カメラの仕様表にオートフォーカスがどの程度の明るさ(暗さ)から測距できるかという記述があります。それを見てできるだけ低輝度でもピントの合いやすいカメラを選んでいただくのがお勧めです。
・レンズ
気軽にいろいろ撮って楽しみたいなら、標準ズームレンズがお勧めです。意図した画角でレンズを水槽にぴったりとつけて撮影しやすいためです。できれば大口径の明るいレンズがあれば、むやみに感度を上げることなくノイズの少ない写真を得られるでしょう。
また余裕があれば、広角レンズなら水槽の並びを広くダイナミックに見せたり、グッと被写体に寄ることでパースを強調したユーモラスな表情を撮影することができます。マクロレンズを使用することで小さな魚たちの表情を捉えることも可能です。
■ 水槽を撮るためのカメラの設定は?
・ホワイトバランス
適切なホワイトバランスは会場の照明によって異なります。今回は強い色味のないライティングの水槽ではホワイトバランスを「 温白色蛍光灯 」に設定することで、赤や青の強いライティングが行なわれている水槽ではホワイトバランスを「 マニュアル 」で設定することで、ニュートラルに近い印象になりました。複雑なミックス光では正解がないこともあります。その場合は神経質に正しいに色味を追うよりも、全体のバランスを見ながら写真として好ましいと感じるものを選ぶと良いでしょう。
水族館の中では強い環境光が背面液晶にもかぶってしまうため、その場で正確な色合わせを行おうとしても、撮影者自身の目が適切に色味を判断できていないことが多く、細かい調整は自宅でPCのモニターを見ながら行う方がお勧めです。
また例えば赤色の魚に赤いライトが当たっている場合や青い魚に青いライトが当たっている場合など、あっという間に色飽和が起きてしまう場合がありますから、JPEGのみで撮影される方やレタッチを行わない場合は注意する必要があります。その場合は彩度を低めに設定して撮影しましょう。
ライトアップが時間によって移り変わるような場合、白色のプレーンな光になるのを待ってから撮影したほうが、被写体本来の美しい色調を表現しやすくなります。
・ISO
暗い室内であることの多いアクアリウムでは、ある程度カメラの感度を上げる必要があります。しかし場所によって明るさが異なったり、被写体とする生き物の動きが速いか鈍いかによって必要なシャッタースピードが違うことも考えると、ISOはオートに設定するのがお勧めです。
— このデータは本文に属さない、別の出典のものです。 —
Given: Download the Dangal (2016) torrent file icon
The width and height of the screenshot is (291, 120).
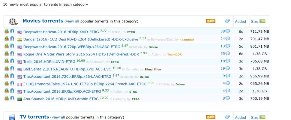Looking at the screenshot, I should click(x=7, y=39).
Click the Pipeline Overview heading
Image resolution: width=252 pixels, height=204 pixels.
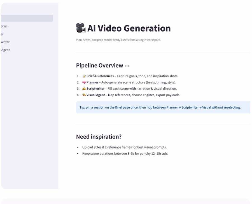(x=99, y=66)
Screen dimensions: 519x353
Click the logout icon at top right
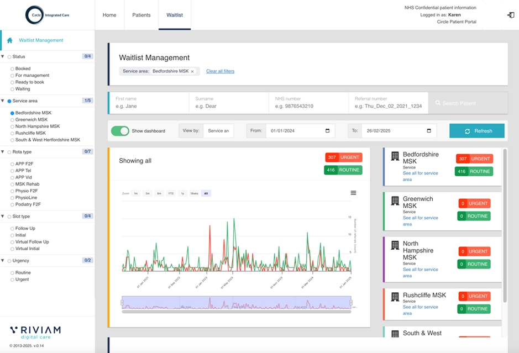pos(511,15)
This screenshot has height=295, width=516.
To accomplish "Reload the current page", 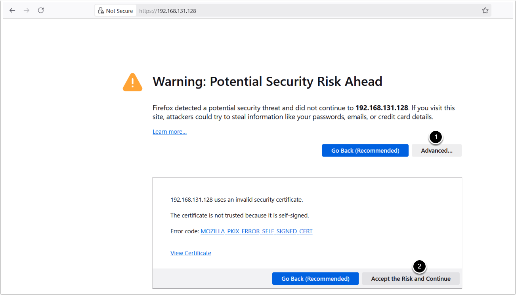I will click(41, 11).
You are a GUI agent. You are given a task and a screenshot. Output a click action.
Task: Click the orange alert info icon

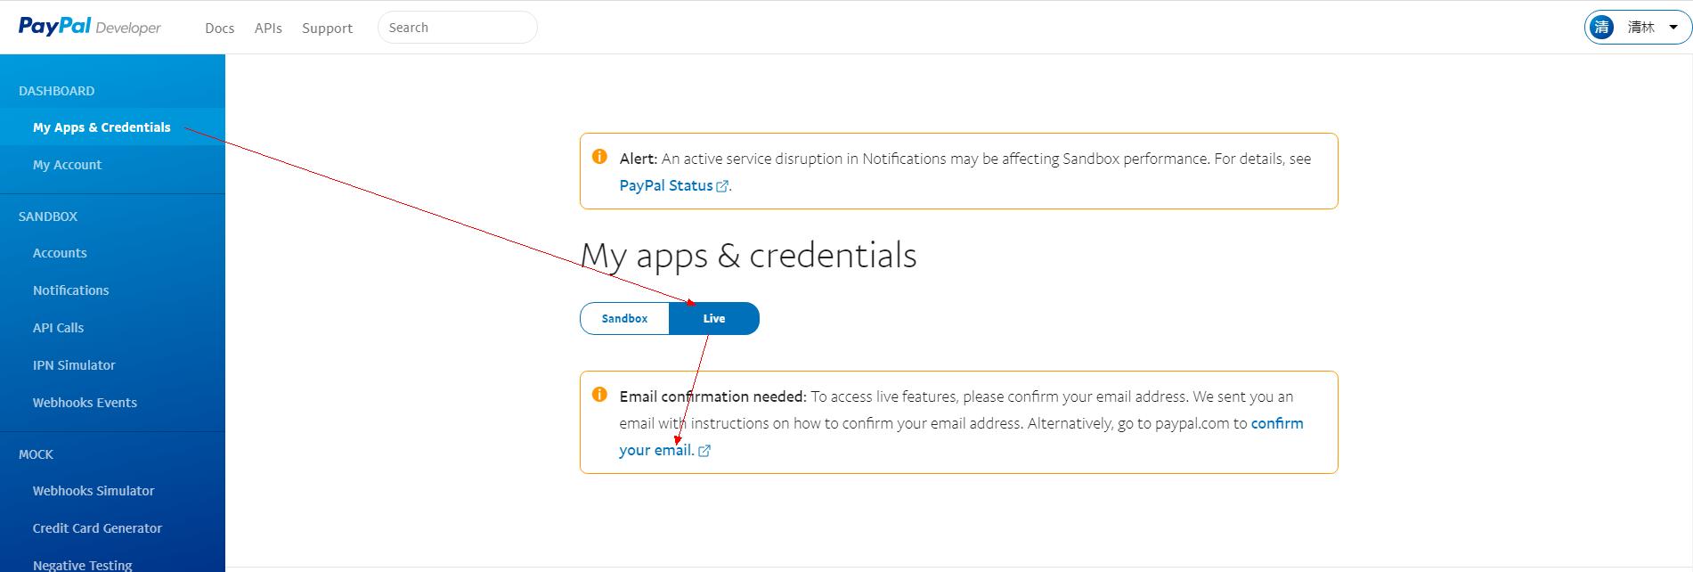(x=599, y=157)
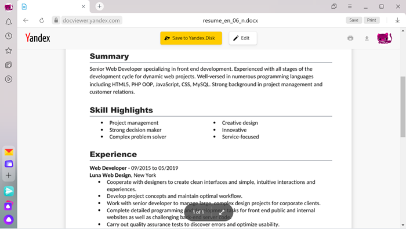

オートならその時の状況に合わせてカメラが適切な感度まで上げてくれるので、勘で設定するよりも最低限必要な感度がキープされるためスムーズな撮影が行えます。
・絞り
アクアリウムでは感度の上がりすぎを防ぐため、開放に近いF値がお勧めです。本来レンズの性能を引き出すという意味では1~2段絞った状態のほうがそのレンズの最高画質であることが多いですが、絞ることによる感度の上昇=ノイズの増加を考えると、このような薄暗いシチュエーションでは開放の方が良い結果が得られる場合が多くなります。もしも感度を上げなくても十分な露光量を得られる場合であれば、多少絞り込んでみるのも良いでしょう。
・シャッタースピード
ゆったりとした動きの金魚の場合は、1/125秒程度のシャッタースピードで被写体ブレせずに写し止められることが多いです。同じ場所に停止しているような生き物でしたら、もっと遅くしてシャッタースピードを稼げるので感度の上がりすぎが防げます。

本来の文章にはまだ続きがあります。